Estoy tumbado en la playa, con los ojos cerrados. Oigo el mar, las olas. Oigo pasar la gente, los niños jugando, las marujas gritando a voz en cuello para que sus vástagos no desaparezcan tragados por el mar.

Desconecto. Tomo mi walkman. De cinta. Cojo los cascos y me los acoplo en las orejas para sustituir el ruido blanco del mundo a la orilla del mar por ruido electrónico. Ruido surgido de los altavoces de una de las más impresionantes piezas de tecnología de todos los tiempos. Amén.

De repente, la oscuridad cae sobre mí. La oscuridad de la mente, sincopada al ritmo de los bytes que fluyen, formando música. Solo pueden entenderme mis pares, gente como yo, gente que ha mamado la misma leche cibernética, preñada de dedos volando sobre el teclado y ojos rojos por jugar hasta altas horas de la noche.

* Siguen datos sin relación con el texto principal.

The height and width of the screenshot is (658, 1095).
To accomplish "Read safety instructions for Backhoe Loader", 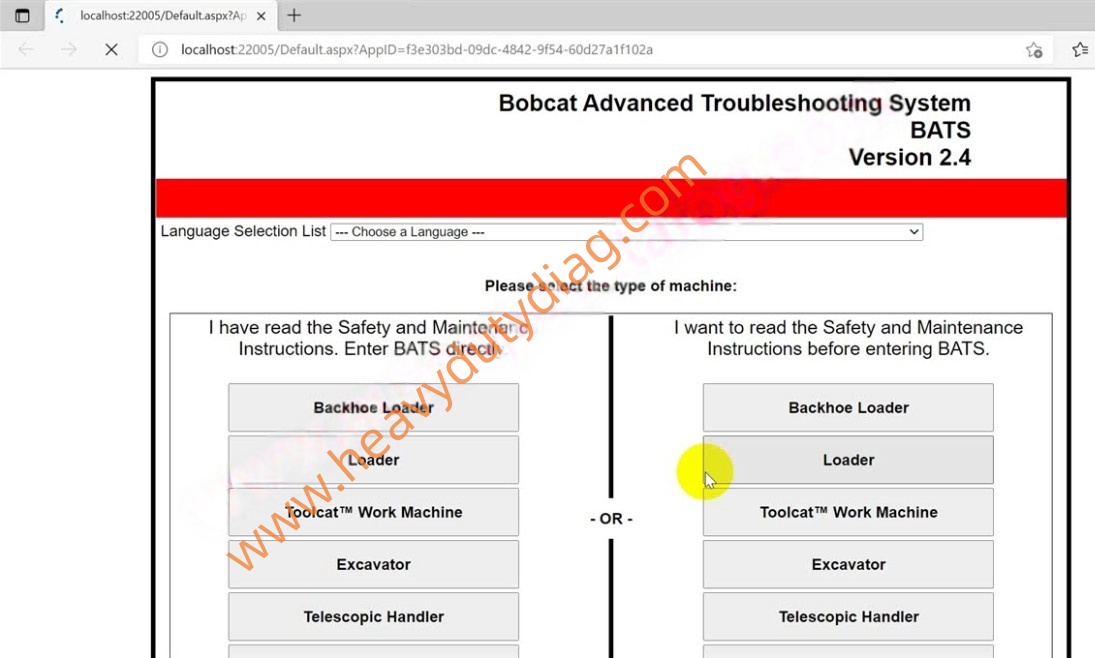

Escucho la banda sonora de Turrican. Disparo. Masacro.

Sueño.


Lo que acabo de escribir es real. Dramatizado pero real. Me explico.

Mis recuerdos de juventud (nota: me refiero a juventud muy joven) me transportaron ayer, no sé por qué, a la playa, con mis amigos Moi y Suso. Los tres éramos (y somos) tres tecnofriquis, amantes del ordenador Amiga 500 (que nunca tuvo ninguno de nosotros), amantes de sus juegos y admiradores/odiadores de todo aquel hijo de la gran puta que fuera lo suficientemente afortunado como para tener uno.

Tanta devoción se materializó en forma de bandas sonoras. Yo tenía una cinta (todavía faltan unos cuantos años para el boom de los discman) con bandas sonoras de videojuegos, y entre ellas, mi favorita era la del juego Turrican. Y no porque conociera el juego más que de oídas (lo jugué más tarde), sino por su cualidad asimétrica y extraña.

La banda sonora fue compuesta por Chris Hülsbeck, y hoy día todavía se puede descargar, pero en el formato original (no la he encontrado en MP3). Si hay alguien interesado, puede usar DeliPlayer para reproducir los ficheros.

Me apena haber perdido aquella cinta.